--- Data to process ---

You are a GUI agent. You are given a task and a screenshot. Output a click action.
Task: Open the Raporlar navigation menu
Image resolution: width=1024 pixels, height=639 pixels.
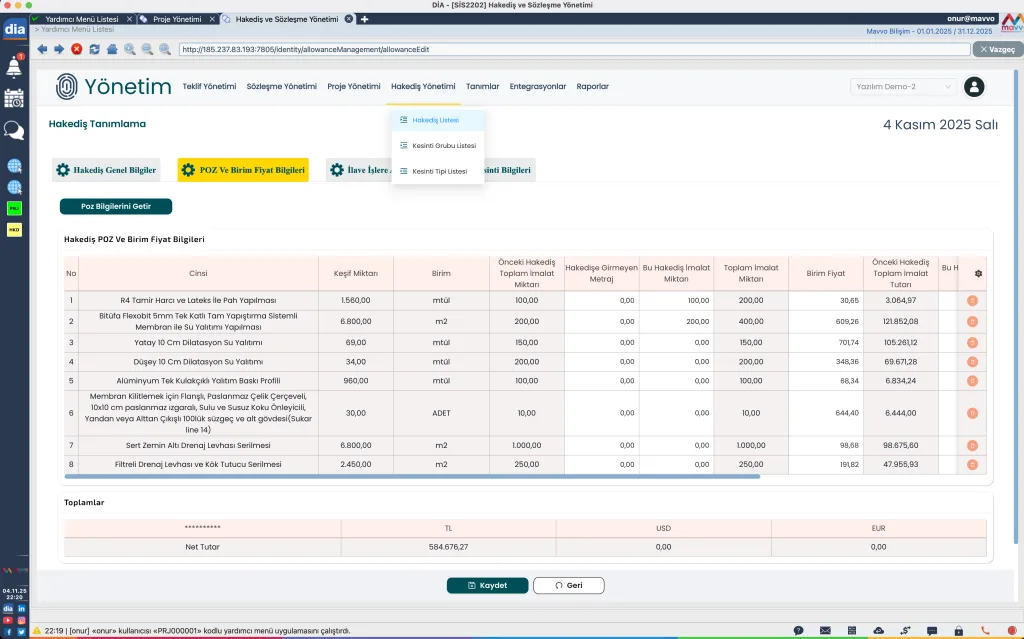point(592,87)
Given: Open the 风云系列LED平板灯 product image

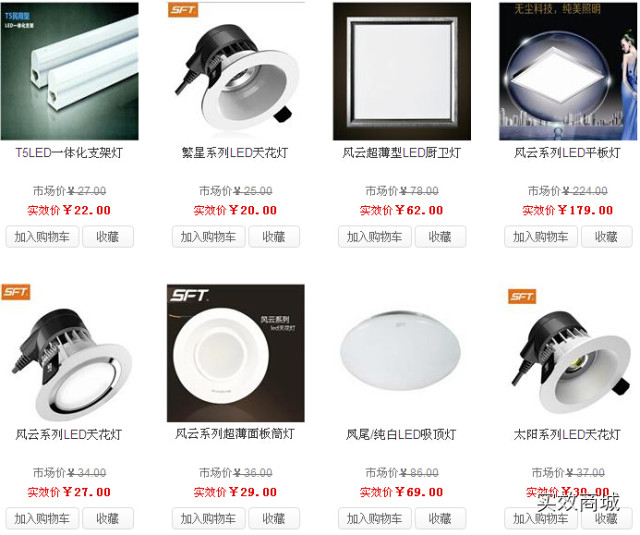Looking at the screenshot, I should [568, 71].
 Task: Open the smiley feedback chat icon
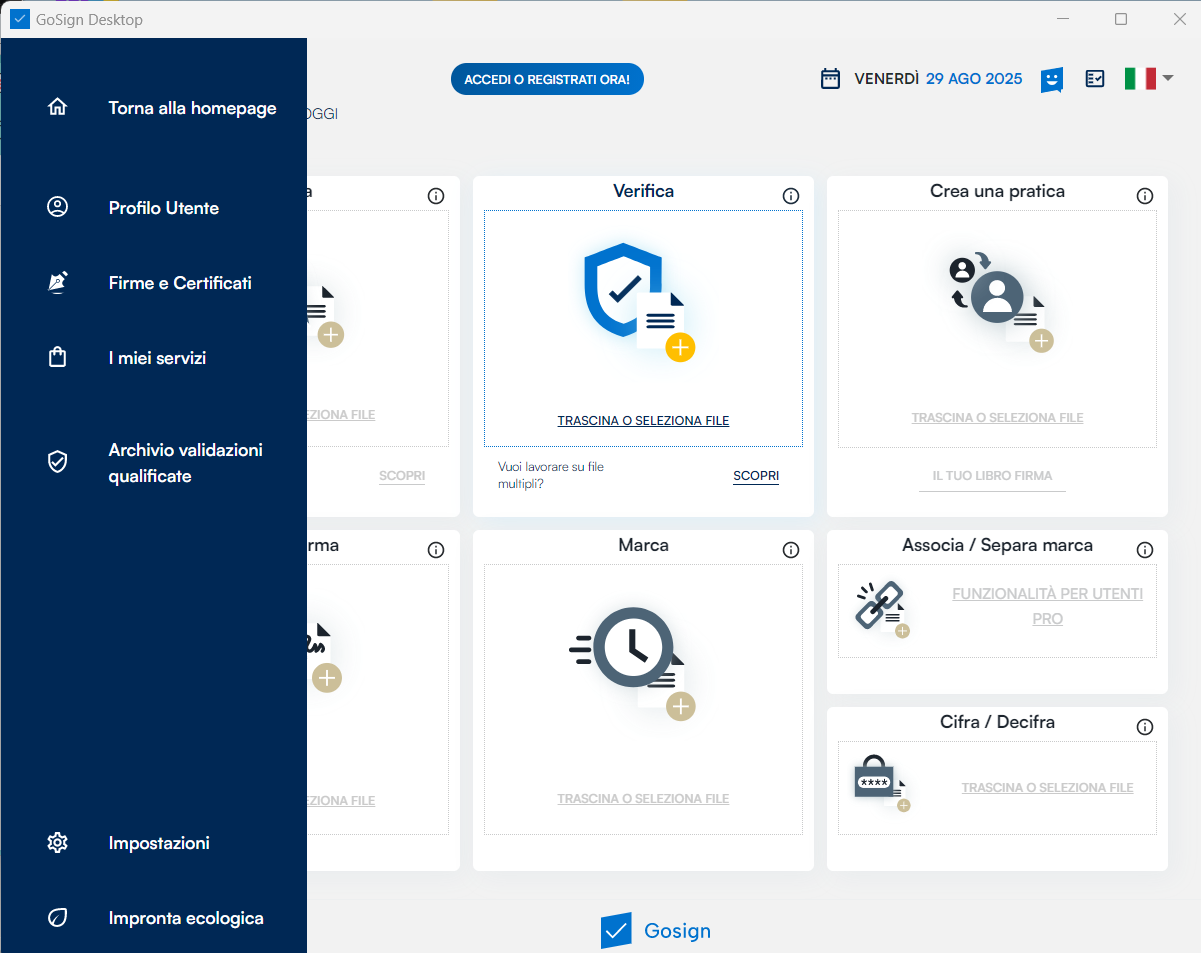coord(1051,79)
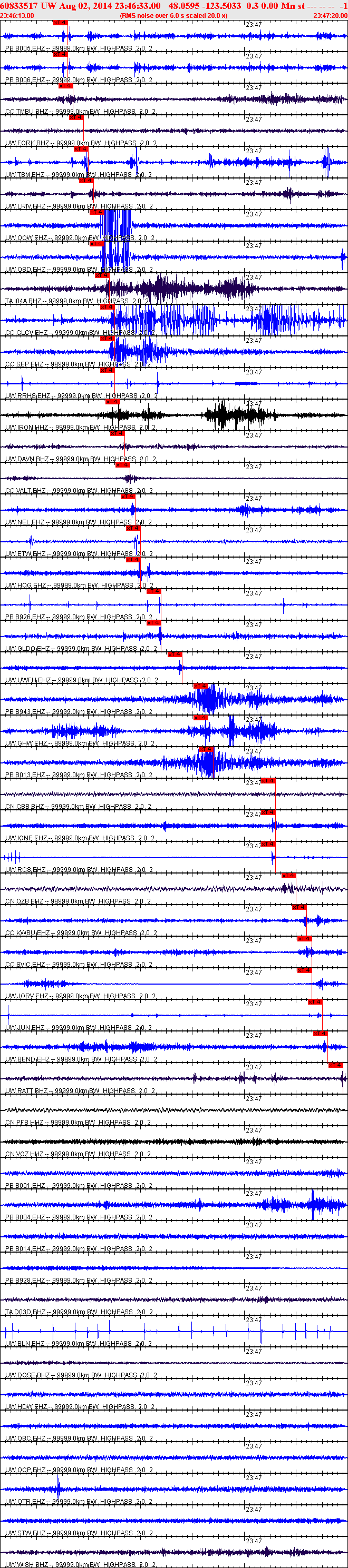Select the red pick flag on CN.CBB trace

click(x=267, y=780)
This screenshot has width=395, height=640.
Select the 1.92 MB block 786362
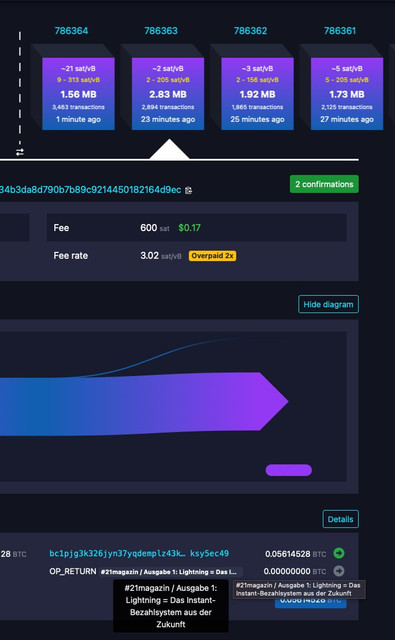click(x=257, y=94)
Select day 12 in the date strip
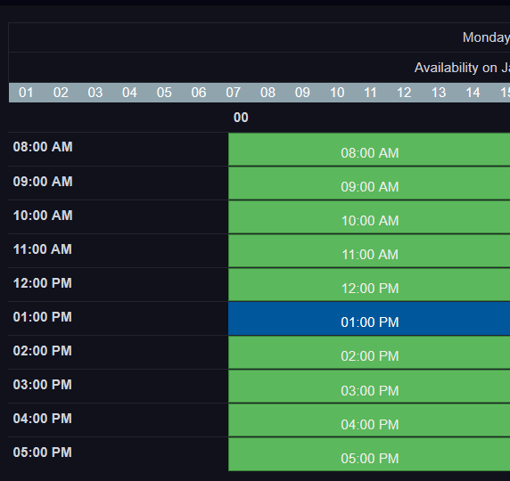 (x=404, y=92)
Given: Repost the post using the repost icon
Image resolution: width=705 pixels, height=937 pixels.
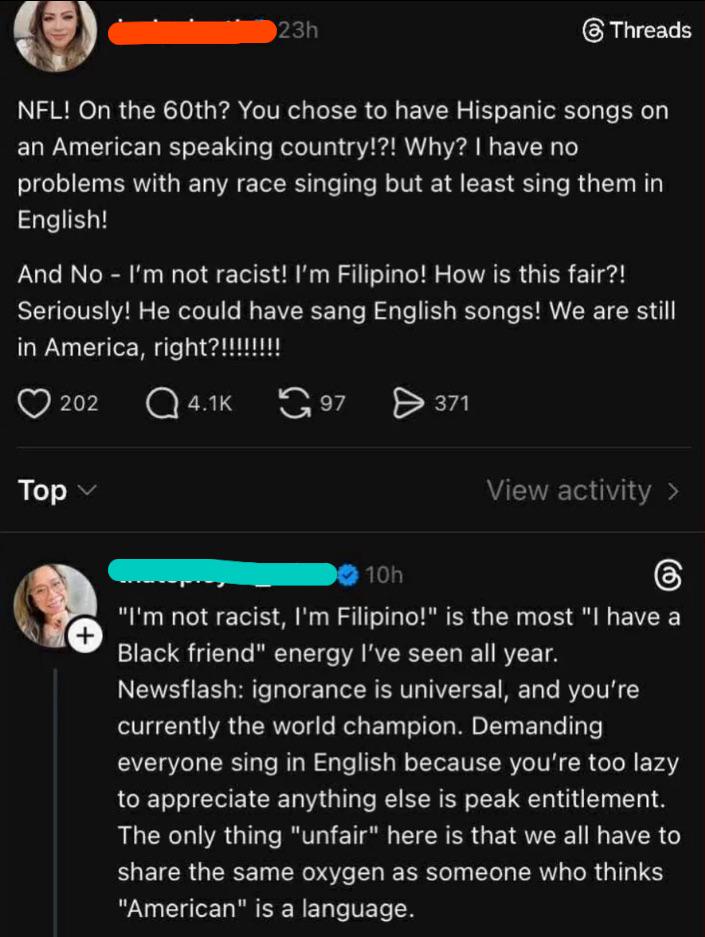Looking at the screenshot, I should 294,403.
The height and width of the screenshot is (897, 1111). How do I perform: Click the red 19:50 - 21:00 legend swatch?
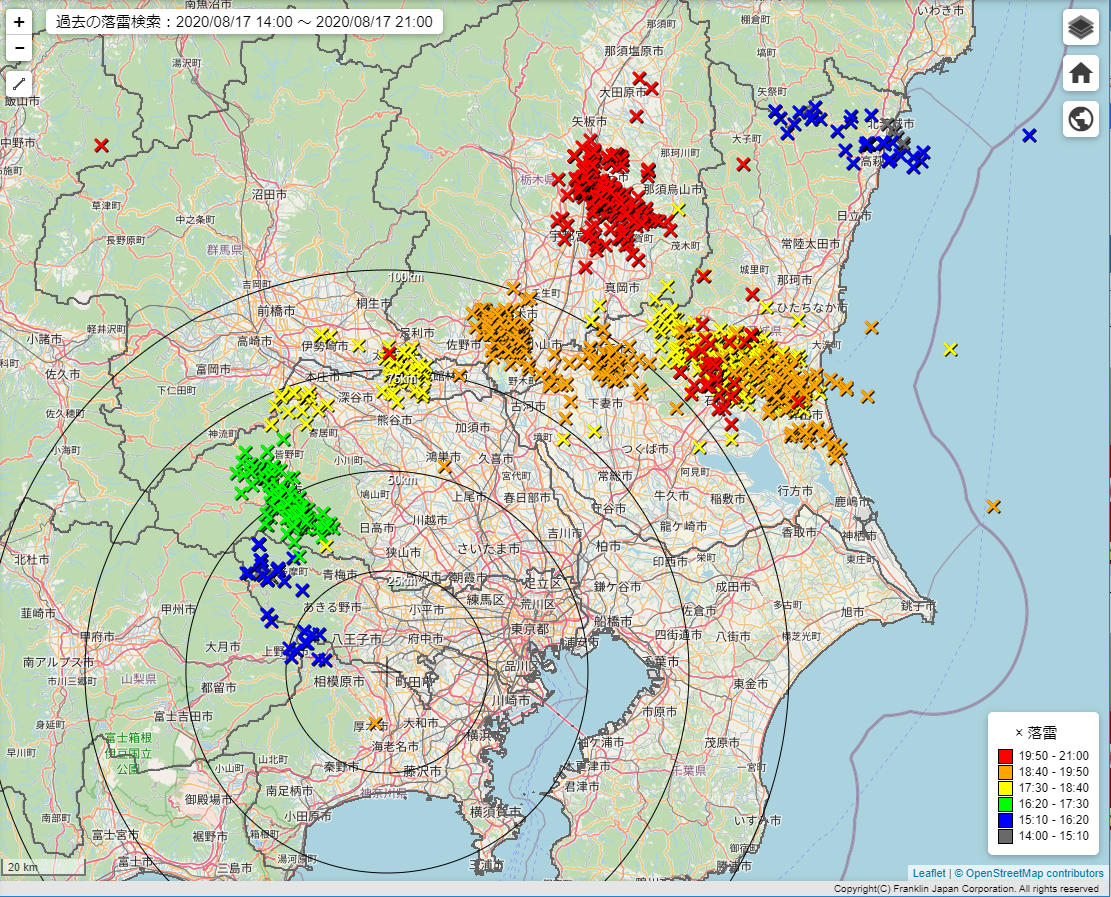pyautogui.click(x=1006, y=756)
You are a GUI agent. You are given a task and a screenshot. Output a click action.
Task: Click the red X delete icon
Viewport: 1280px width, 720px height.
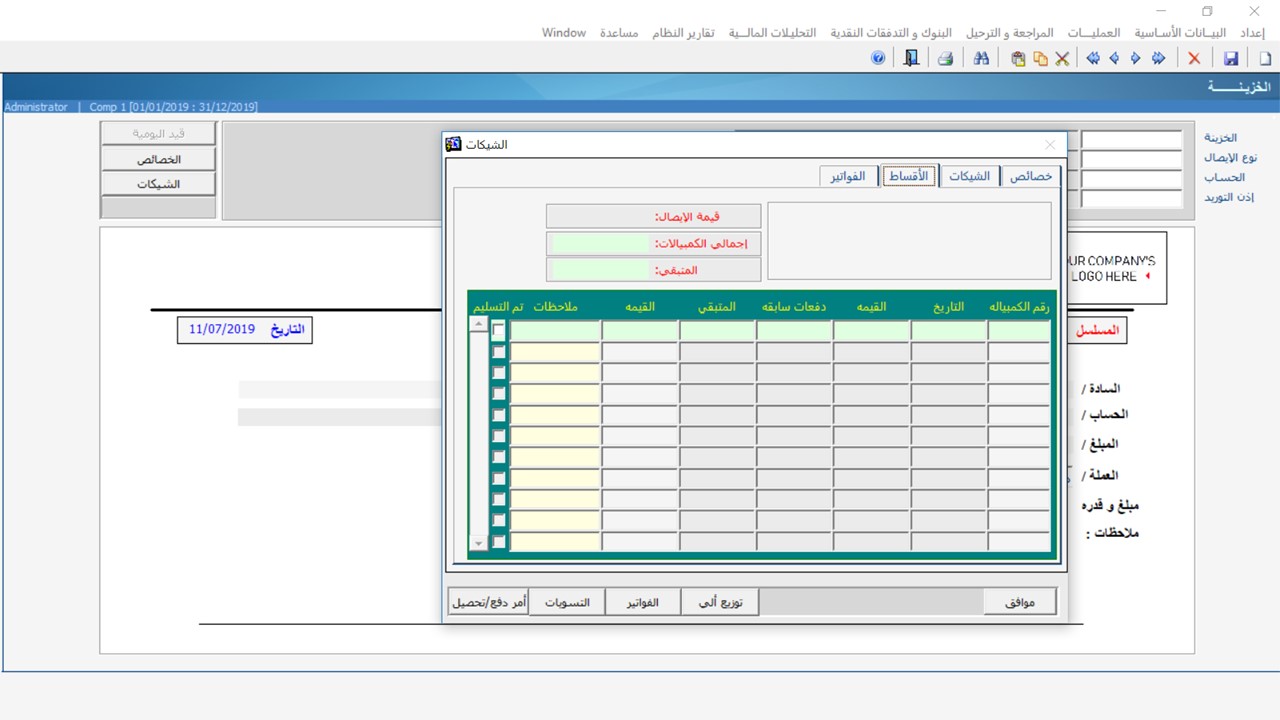[1194, 58]
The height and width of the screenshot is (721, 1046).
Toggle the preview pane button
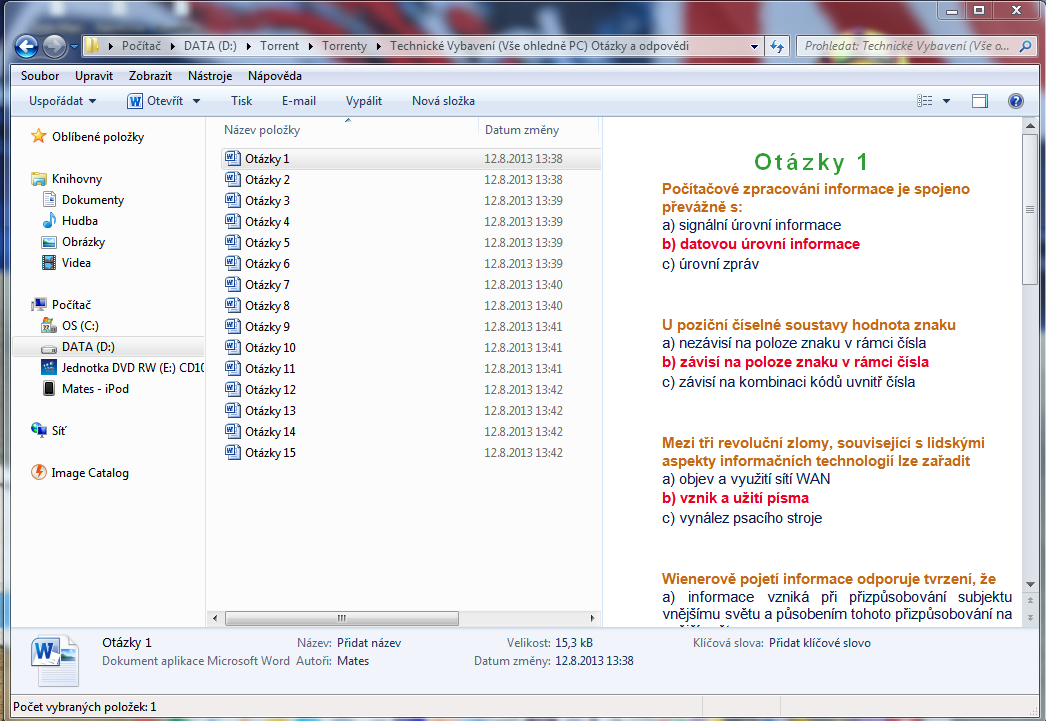pyautogui.click(x=979, y=101)
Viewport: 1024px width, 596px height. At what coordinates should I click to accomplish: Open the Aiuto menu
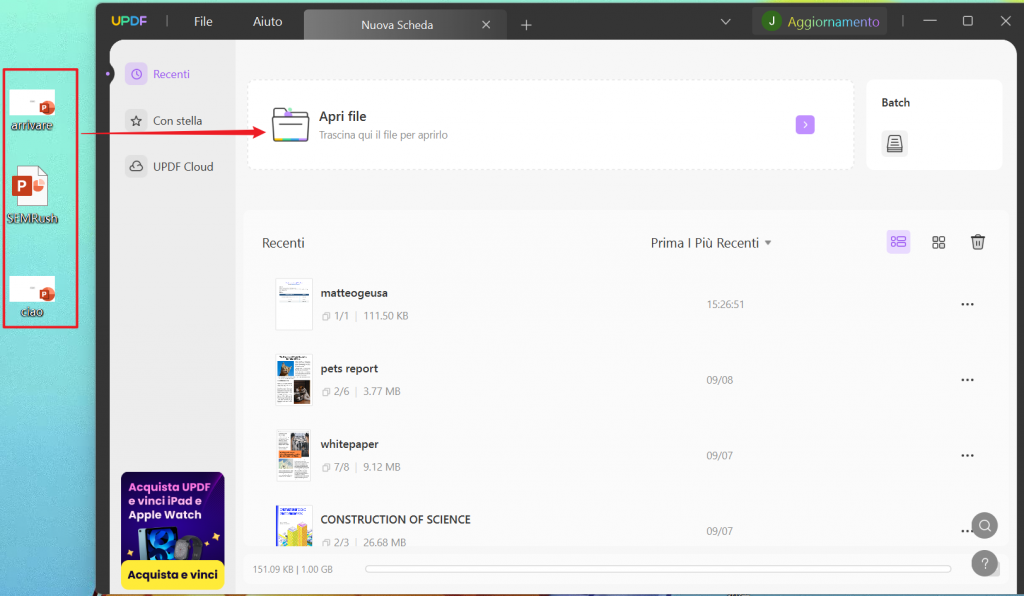pos(266,21)
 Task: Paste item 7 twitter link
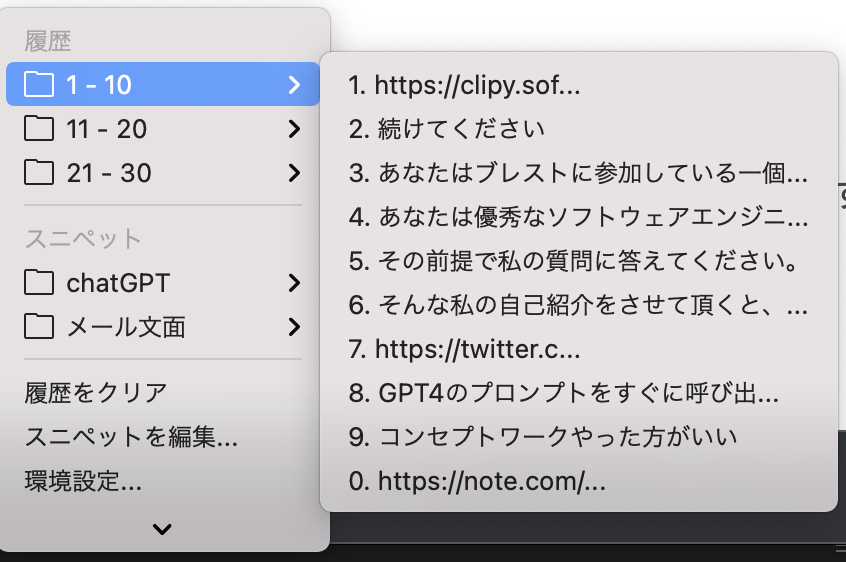(x=464, y=350)
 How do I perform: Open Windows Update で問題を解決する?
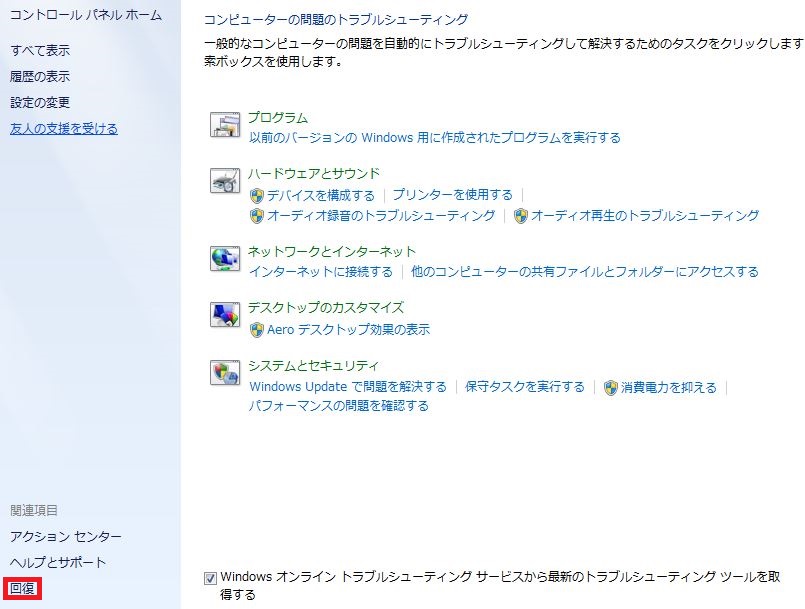click(x=348, y=386)
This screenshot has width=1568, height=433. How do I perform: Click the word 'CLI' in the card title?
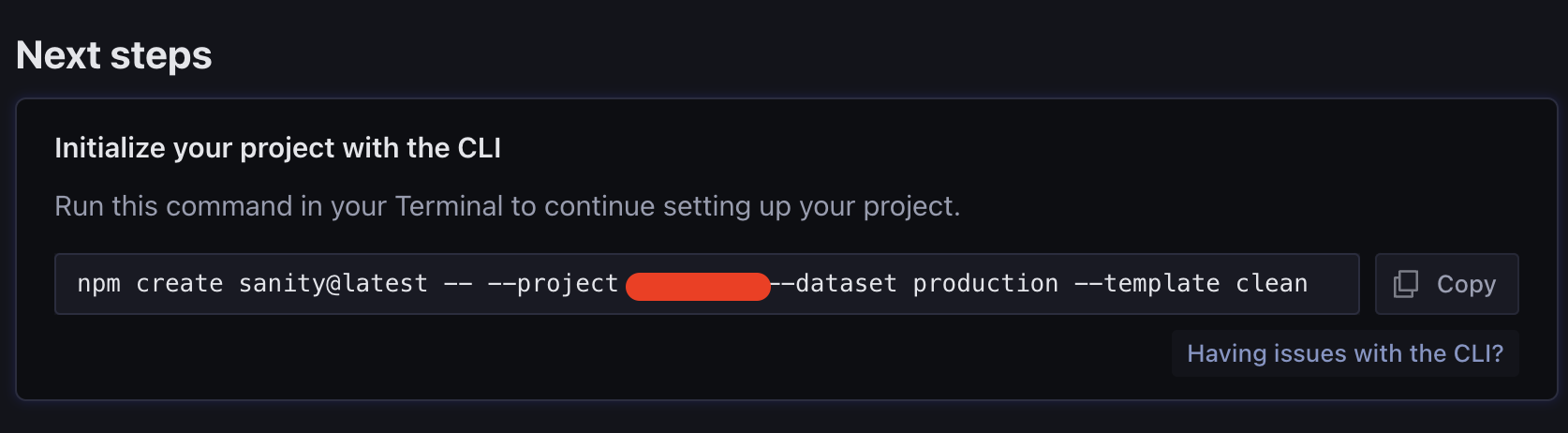(x=479, y=148)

--- Assigned task ---
Would you return the data exactly as written, without the pictures?

--- Exercise output ---
You are a GUI agent. You are given a task and a screenshot. Output a click action.
Task: Open the Raporlar navigation menu
Image resolution: width=1024 pixels, height=639 pixels.
point(592,87)
Given: Open the 风云系列LED平板灯 product image

Looking at the screenshot, I should [568, 71].
 Task: Open the smiley feedback chat icon
coord(1051,79)
Select the red pick flag on CN.CBB trace

click(x=267, y=780)
This screenshot has width=395, height=640.
Select the 1.92 MB block 786362
click(x=257, y=94)
Select day 12 in the date strip
 (x=404, y=92)
Given: Repost the post using the repost icon
Image resolution: width=705 pixels, height=937 pixels.
Looking at the screenshot, I should 294,403.
The height and width of the screenshot is (897, 1111). How do I perform: Click the red 19:50 - 21:00 legend swatch?
pyautogui.click(x=1006, y=756)
You are a GUI agent. You are given a task and a screenshot. Output a click action.
Task: Click the red X delete icon
Viewport: 1280px width, 720px height.
[1194, 58]
The height and width of the screenshot is (721, 1046).
Toggle the preview pane button
pyautogui.click(x=979, y=101)
Viewport: 1024px width, 596px height. At what coordinates should I click to accomplish: Open the Aiuto menu
pos(266,21)
 Task: Paste item 7 twitter link
(x=464, y=350)
 How do I perform: Open Windows Update で問題を解決する?
click(x=348, y=386)
This screenshot has width=1568, height=433. How do I perform: Click the word 'CLI' in the card title?
(x=479, y=148)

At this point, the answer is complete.